Competitive skills event held between fire departments

A muster (or "fire muster") is an event pertaining to fire/rescue services. It is held in a central area such as a park and has many activities for fire department members and sometimes other community members. A muster typically revolves around a firematic competition between fire companies from around the surrounding area. Other attractions include a flea market, live music, food, demonstrations, apparatus judging, vehicle shows and contests.

==Competition Events==
These events differ in the format of each muster but most follow a basic structure.

Hose Lay: The hose lay consists of a race against the clock to see which team can connect hoses the fastest. Competitors start at a starting line, and on the signal, run to couple lengths of hose in various configurations.

Hose Roll: In hose roll, competitors race each other to roll up a length of hose unfurled in a straight line in front of them from one end to the other.

Midnight Alarm: Midnight alarm is supposed to simulate a fire call in the middle of the night. Competitors either start out "sleeping" by lying down on the starting line or simply standing on it, depending on local rules. At the starting signal, competitors must run a distance of about 25 ft to the dressing area where they must don firefighter's gear. After they are all dressed, they then must complete a task together in their gear such as a hose lay (see above) or simply run to a finish line, or the "firetruck". Fastest time wins.

Ladder Climb: In ladder climb, competitors race each other for the fastest time to reach the top of a ladder.

Bucket Brigade: In the bucket brigade race, competitors must work together in a bucket brigade to transfer a set amount of water, such as 25 gallons, from one container to another spilling as little as possible. Another variant of this uses a small house roughly 48 inches by 48 inches and roughly 6 feet tall, the water must be drawn by buckets from a small pool. These buckets are then passed from member to member roughly 10 feet to a "thrower" the thrower then throws the water on the pitched roof of the building. The water runs off the roof into a rain gutter which drains into a barrel which is about 25-30 gallons in capacity, this water then runs into a small tube which fills a 1-gallon jug. The timer ends when the jug is filled.
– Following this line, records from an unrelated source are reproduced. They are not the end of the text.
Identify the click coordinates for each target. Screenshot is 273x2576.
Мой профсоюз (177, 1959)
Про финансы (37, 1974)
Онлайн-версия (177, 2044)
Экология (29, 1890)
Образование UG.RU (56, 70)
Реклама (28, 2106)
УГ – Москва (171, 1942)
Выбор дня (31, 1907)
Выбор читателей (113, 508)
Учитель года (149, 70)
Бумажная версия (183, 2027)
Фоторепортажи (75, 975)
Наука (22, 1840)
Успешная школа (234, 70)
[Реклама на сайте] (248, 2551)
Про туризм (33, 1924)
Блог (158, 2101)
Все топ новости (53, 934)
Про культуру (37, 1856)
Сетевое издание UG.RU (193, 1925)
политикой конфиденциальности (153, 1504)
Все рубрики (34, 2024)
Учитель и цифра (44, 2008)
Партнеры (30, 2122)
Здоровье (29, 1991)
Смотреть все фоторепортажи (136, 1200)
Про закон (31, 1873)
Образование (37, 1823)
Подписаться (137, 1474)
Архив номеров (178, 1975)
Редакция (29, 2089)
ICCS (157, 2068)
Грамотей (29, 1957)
Tug of War: This is a game where Competitors (most often equal on both sides) must pull their opposing team across a line, into a puddle, etc. A team is meant to resist their competitor's effort to pull them across the line.

Water Barrel: Competitors must move a barrel across the opposing team's line using water pressure from a fire hose.

Obstacle Course: An obstacle course can consist of any combination of the events above or other tasks.

Response Contest: There are several variations of this one but the premise is the same in all. The Crew (4-6 team members) simulates receiving an alarm, responding to and handling the alarm. The firefighters start out in street clothes and dress in full turnout gear (Helmet, Coat, and boots) board their fire engine and respond approximately 200 feet up the course to a portable water tank, the engine crew simultaneously stretches 100–150 feet of 2 1/2-inch hose toward a target area as other crew members place hard suction hose to the intake on the engine and another member connects the 2 1/2" line to the discharge. The pump operator must then draft water from the portable tank and discharge it through the 2 1/2-inch hose to knock down a target (usually a beer keg or traffic cone with a ball on top) This contest checks crew integrity, skill of the equipment operator, skill of the nozzle crew, and operation of the equipment. When done by a well versed team it can be done in under a minute as was accomplished many times in the late 1980s and early 1990s at Greenfield Village SPAAMFAA musters in Michigan.
Some variations include stadium response where apparatus does not drive, another variation is the crew is lying on cots on an elevated platform and must slide down a pole. One variation exempts the equipment operator from wearing gear however it must be on the truck.

First Water: The pumps on fire trucks don't help if there's not a skilled person operating the controls. This race pits teams against the clock to see who can get a steady stream of water to the deluge gun (on the end of the hose) the quickest. The operator starts 10 feet from the pumper without the pump in gear, the operator must engage the pump, and pull a draft and have a working stream quickly. The fastest time for this event wins, judging is usually broken up in classes for centrifugal, piston, and rotary gear pumps. Another variant is Bracket pumping where the operator guesses how long it will take him to perform the same tasks, his score is the difference in seconds from his guess to his actual.

Waterball: Two teams of firefighters face off on a course 110 feet in length and the object is to push a 15" ball suspended from a cable to the opposing team's goal. This is played using 1 1/2-inch hose and each team has a lead hose team and a goaltender hoseline.